- [Instruction A]
Rewrite the records from the line containing "At what coordinates should I click to accomplish: Click" through the end of the records, renaming "screenshot" to "screen capture" and keeping everything else the same. Omit the pictures.

- [Provided passage]
────────
While some potential legal challenges remain, the approval of the Exelon-Pepco merger by the Washington, D.C. Public Service Commission means that Exelon is now not only the largest nuclear powered utility in the U.S., it is the largest electric utility period. And with that steady stream of regulated, and non-nuclear, Pepco money filling its coffers, you’d think that Exelon’s continuing “threats” to close up to three of its Illinois reactor sites unless it obtains more bailouts from beleaguered Illinois taxpayers and ratepayers would fall on deaf ears. Or maybe Exelon is now trying to achieve “too big to fail” status?
That Exelon’s “threats” to close these reactors are considered by the utility–and its backers–threats at all is an indication of how perverse the discussion in Illinois is (and really, wherever Exelon operates, where such threats to close reactors without bailouts are commonplace). After all, these reactors (the single reactor at Clinton and the two-unit Quad Cities) are demonstrably uneconomic–they just can’t compete with gas or wind, or solar for that matter. They also are aging and increasingly unsafe; the two Fukushima-clones at Quad Cities especially so, although Clinton too has a weak GE pressure suppression containment system. And, given the large amount of wind power available to the region, and the potential for large amounts of solar power if Exelon didn’t keep trying to shoot it down, they aren’t needed for power supply reasons, nor to ensure low carbon emissions. Whatever of their power actually needs to be replaced, and it’s not like Illinois is facing imminent power shortages, can be done so economically and quickly with renewables, efficiency and storage.
None of this is a big surprise to GreenWorld readers: we’ve been telling this story for more than two years. The song remains the same.
Enter the pro-nuke “environmentalists.”
Specifically, renowned climate scientist Dr. James Hansen and industry-oriented Michael Shellenberger of the Breakthrough Institute, came to Illinois this week to weigh in on the Exelon bailout debate. And no, they didn’t support renewables or other clean energy technologies. They didn’t question whether the nation’s largest electric utility really needs to gouge Illinoisans for another $300 million to keep aging, money-losing reactors open. Their message was pretty simple: in an open letter to Illinois legislators they, and several dozen others (most of whom are long-standing nuclear advocates) urged them to “do everything in your power to keep all of Illinois’s nuclear power plants running for their full lifetimes.”
Sometimes Dr. Hansen just makes you wonder if he isn’t undertaking some bizarre experiment to see how far he can undermine his own credibility before it all blows up in his face.
Back in November 2013 he and three colleagues wrote an open letter to us nuclear opponents urging us to reconsider nuclear power. It’s worth going back and reading some of that letter.
────────
(Dataset rows)

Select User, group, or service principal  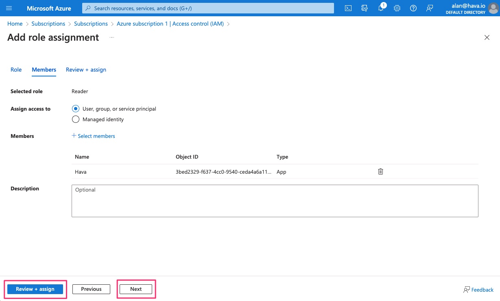(x=75, y=109)
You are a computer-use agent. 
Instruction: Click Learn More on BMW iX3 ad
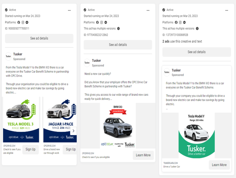(x=143, y=155)
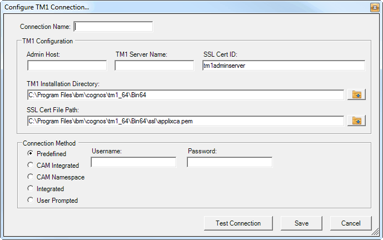Click into the Admin Host field
The height and width of the screenshot is (240, 383).
tap(67, 66)
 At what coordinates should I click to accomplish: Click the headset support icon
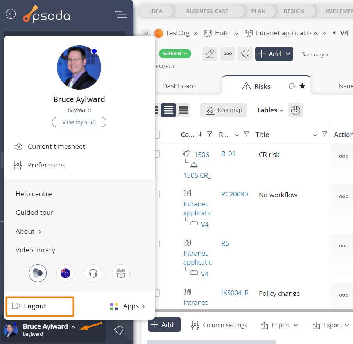[x=93, y=273]
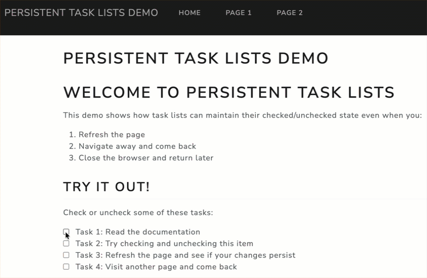Click 'Close the browser and return later' item
Image resolution: width=427 pixels, height=278 pixels.
tap(146, 158)
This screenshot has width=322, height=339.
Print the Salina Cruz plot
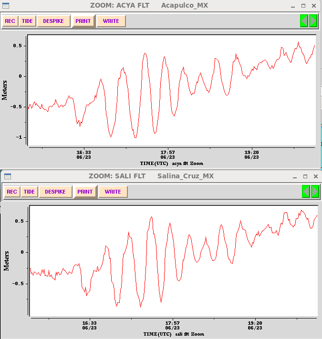tap(85, 192)
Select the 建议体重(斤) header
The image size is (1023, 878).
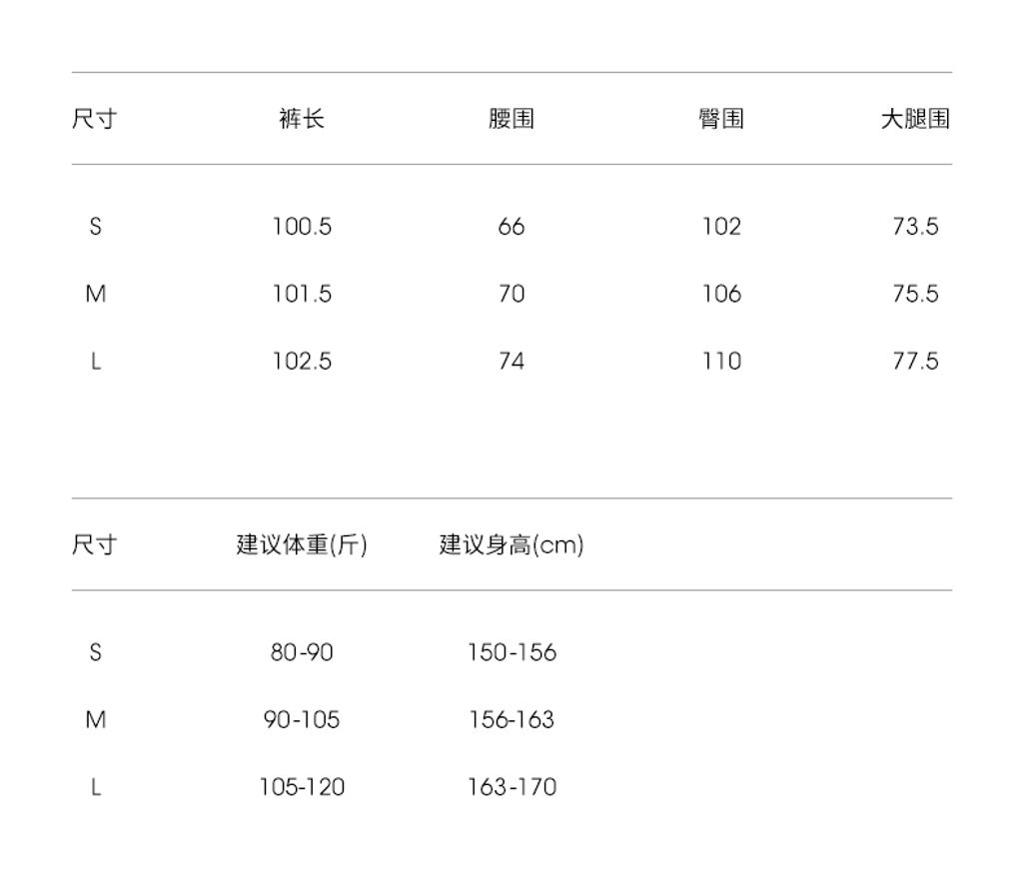[302, 545]
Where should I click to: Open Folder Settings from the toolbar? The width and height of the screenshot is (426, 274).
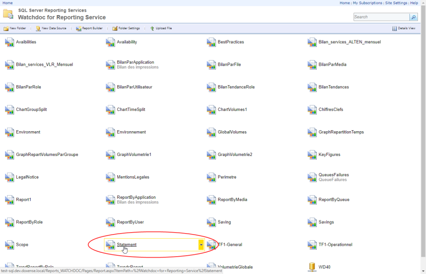pos(126,28)
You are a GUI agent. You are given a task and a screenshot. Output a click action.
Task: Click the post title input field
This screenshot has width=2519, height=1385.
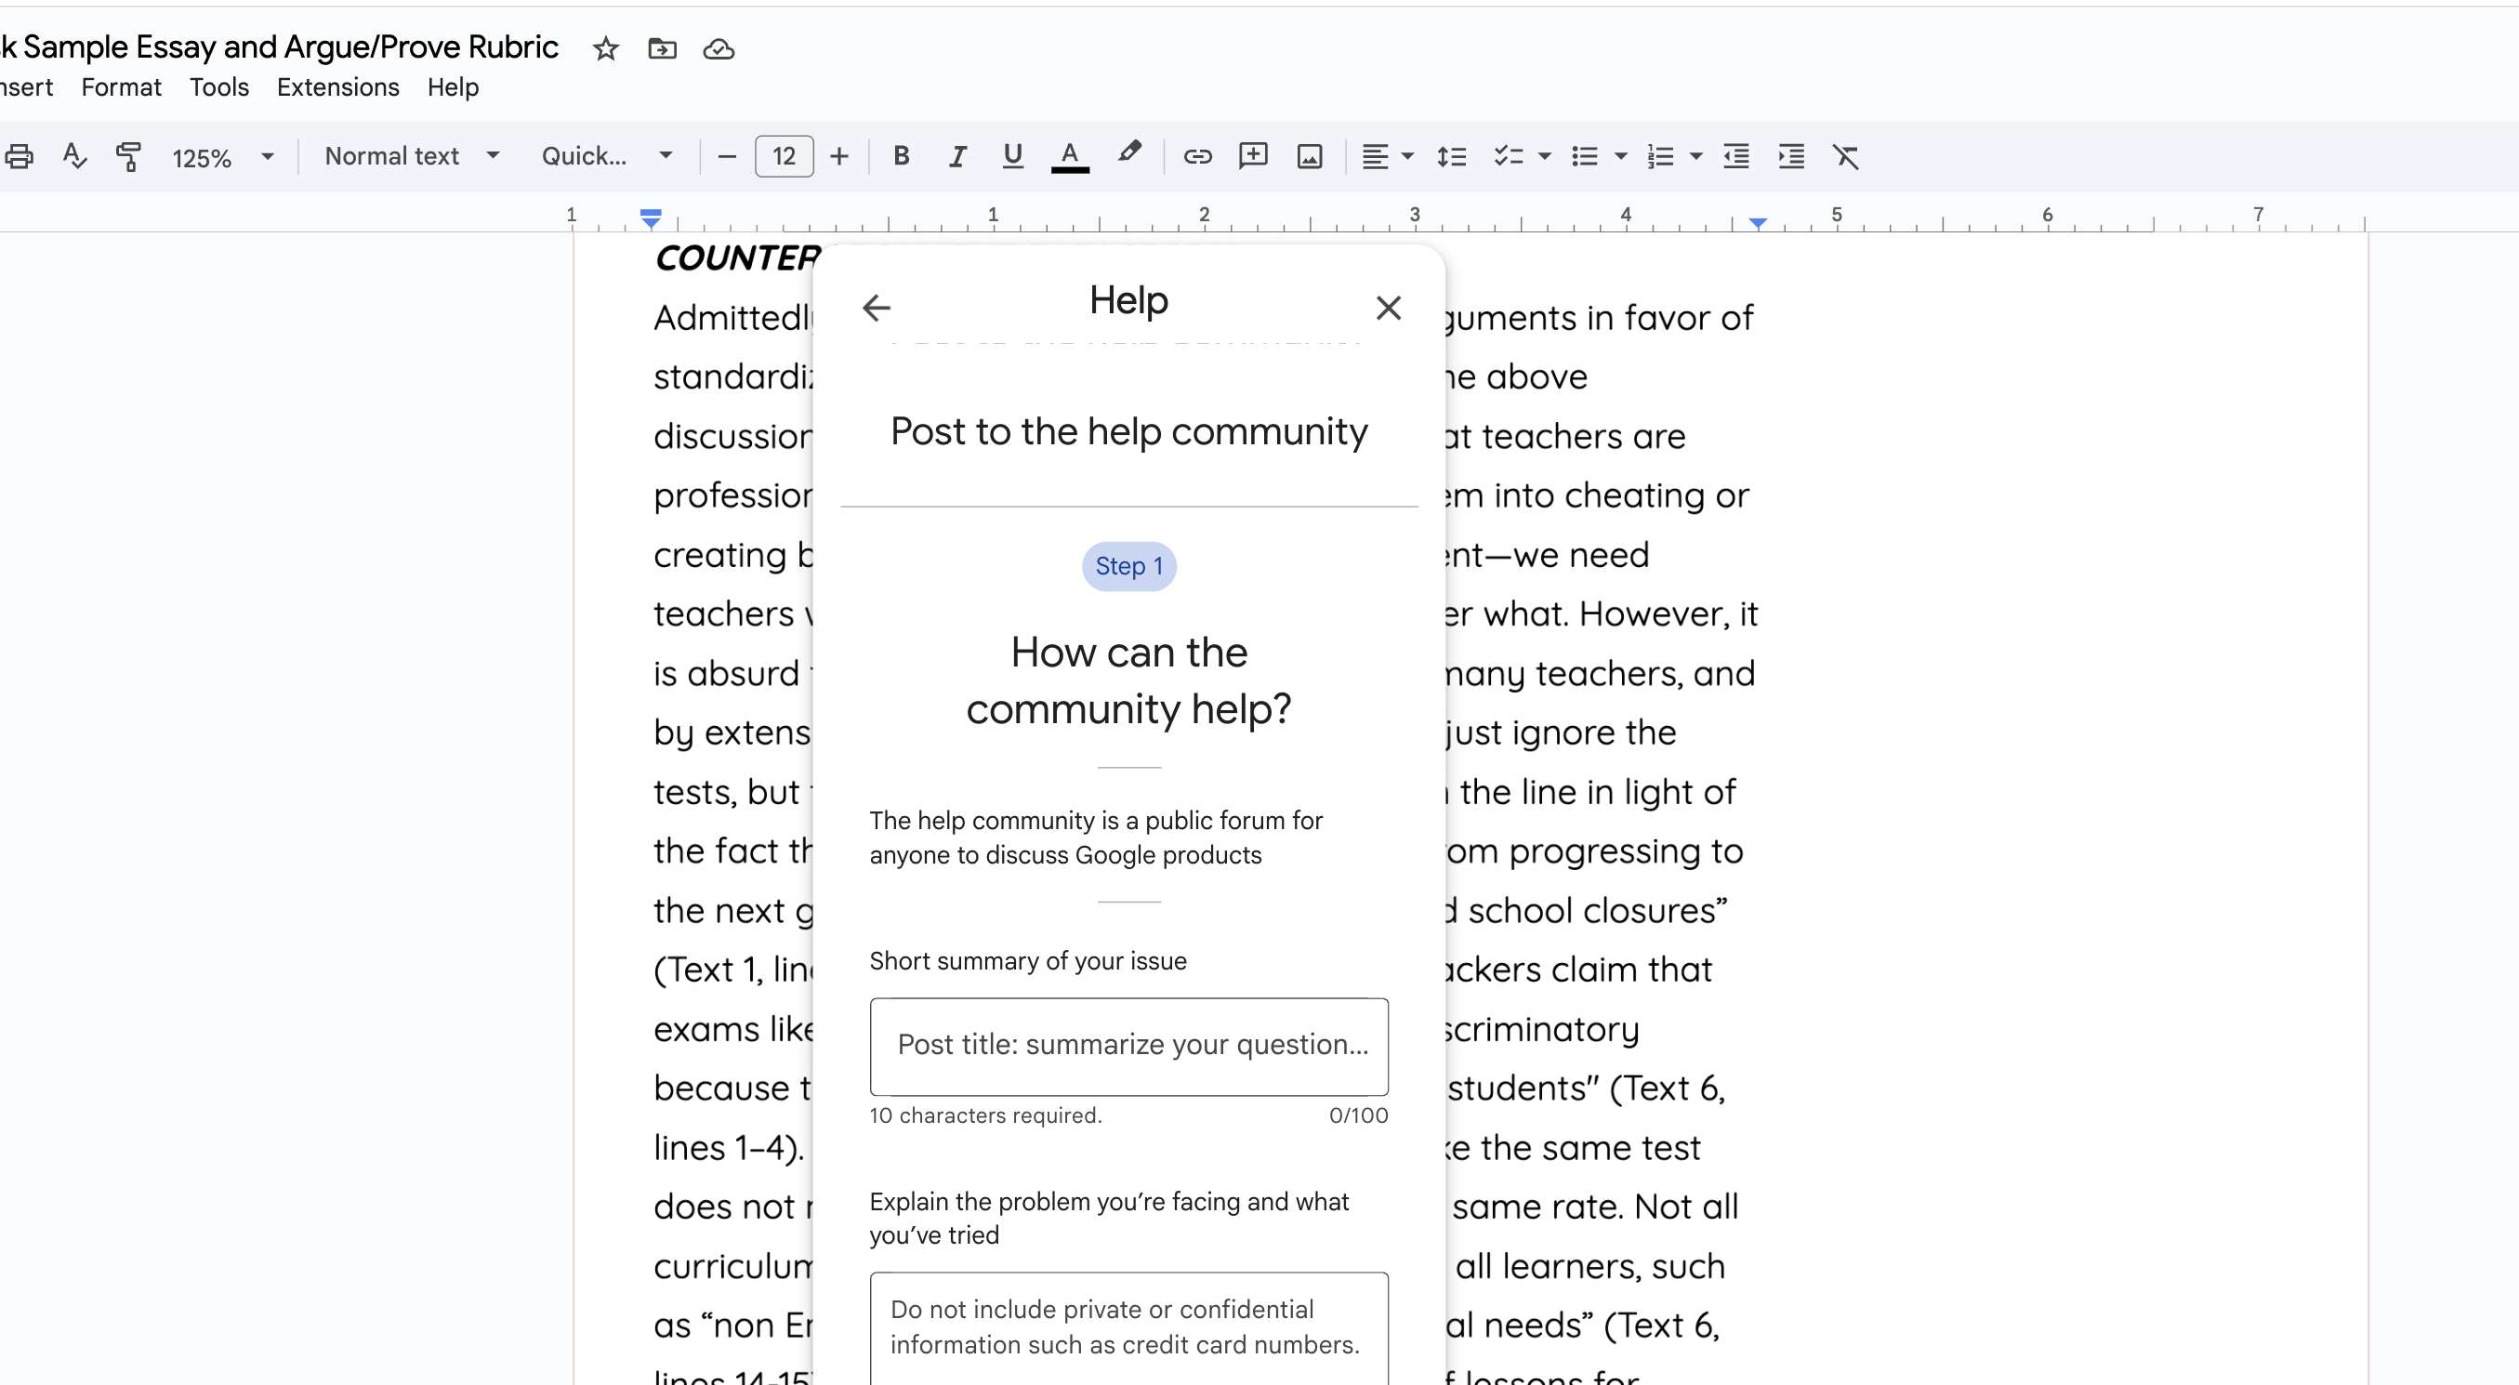pyautogui.click(x=1128, y=1046)
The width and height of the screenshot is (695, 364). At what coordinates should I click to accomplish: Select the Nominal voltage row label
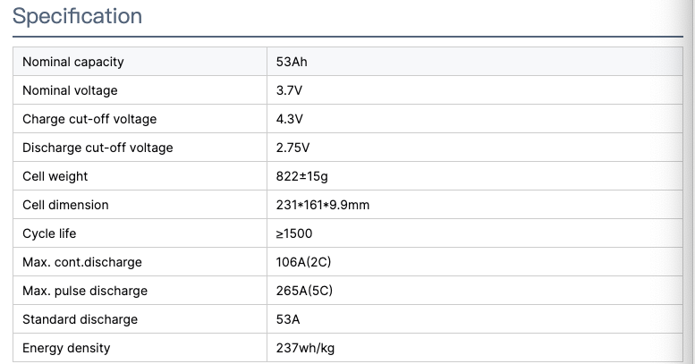pyautogui.click(x=70, y=90)
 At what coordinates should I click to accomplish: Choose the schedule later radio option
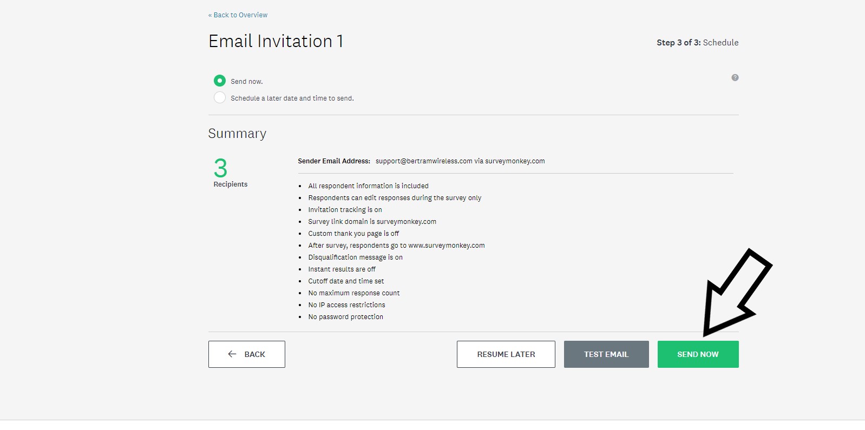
────────
- [Instruction B]
Take the commentary on Exelon's Illinois reactor bailout further, picking up right after its final sentence.

- [Final answer A]
 At what coordinates should I click to accomplish: Click the headset support icon
[x=93, y=273]
Click 'Close the browser and return later' item
Image resolution: width=427 pixels, height=278 pixels.
tap(146, 158)
This screen capture has width=322, height=339.
Print the Salina Cruz plot
tap(85, 192)
Select the 建议体重(斤) header
The image size is (1023, 878).
[302, 545]
Where should I click to: Open Folder Settings from the toolbar? The width and height of the screen capture is (426, 274).
pos(126,28)
You are a GUI agent. You are given a task and a screen capture. Output a click action.
Task: Click the post title input field
This screen capture has width=2519, height=1385.
pyautogui.click(x=1128, y=1046)
The width and height of the screen capture is (695, 364). At what coordinates should I click to accomplish: Select the Nominal voltage row label
pyautogui.click(x=70, y=90)
 At what coordinates should I click to accomplish: Choose the schedule later radio option

- [Final answer B]
“As climate and energy scientists concerned with global climate change, we are writing to urge you to advocate the development and deployment of safer nuclear energy systems,” the letter began. It added, “We call on your organization to support the development and deployment of safer nuclear power systems as a practical means of addressing the climate change problem.” And: “We understand that today’s nuclear plants are far from perfect. Fortunately, passive safety systems and other advances can make new plants much safer.”
Note the emphasis: Hansen is clearly talking about “safer” nuclear reactors. To be precise, he was seeking environmentalist support for development and deployment of Generation IV reactors. Which, to date, do not exist.
NIRS and Civil Society Institute organized a response, signed by 300+ organizations, to Hansen’s letter explaining our continued opposition to nuclear power as a climate response and calling for a public debate on the issue. We never received a reply.
Now jump ahead to December 2015, just four months ago. Shortly before the Paris COP 21 climate talks, Hansen et. al. issued a new missive: “Nuclear power, particularly next-generation nuclear power with a closed fuel cycle (where spent fuel is reprocessed), is uniquely scalable, and environmentally advantageous. Over the past 50 years, nuclear power stations – by offsetting fossil fuel combustion – have avoided the emission of an estimated 60bn tonnes of carbon dioxide. Nuclear energy can power whole civilizations, and produce waste streams that are trivial compared to the waste produced by fossil fuel combustion. There are technical means to dispose of this small amount of waste safely. However, nuclear does pose unique safety and proliferation concerns that must be addressed with strong and binding international standards and safeguards. Most importantly for climate, nuclear produces no CO2 during power generation.”
While there is much to dispute in this paragraph, again note the emphasis on safety and “next-generation nuclear power” and continued acknowledgement of nuclear’s “unique safety and proliferation concerns.”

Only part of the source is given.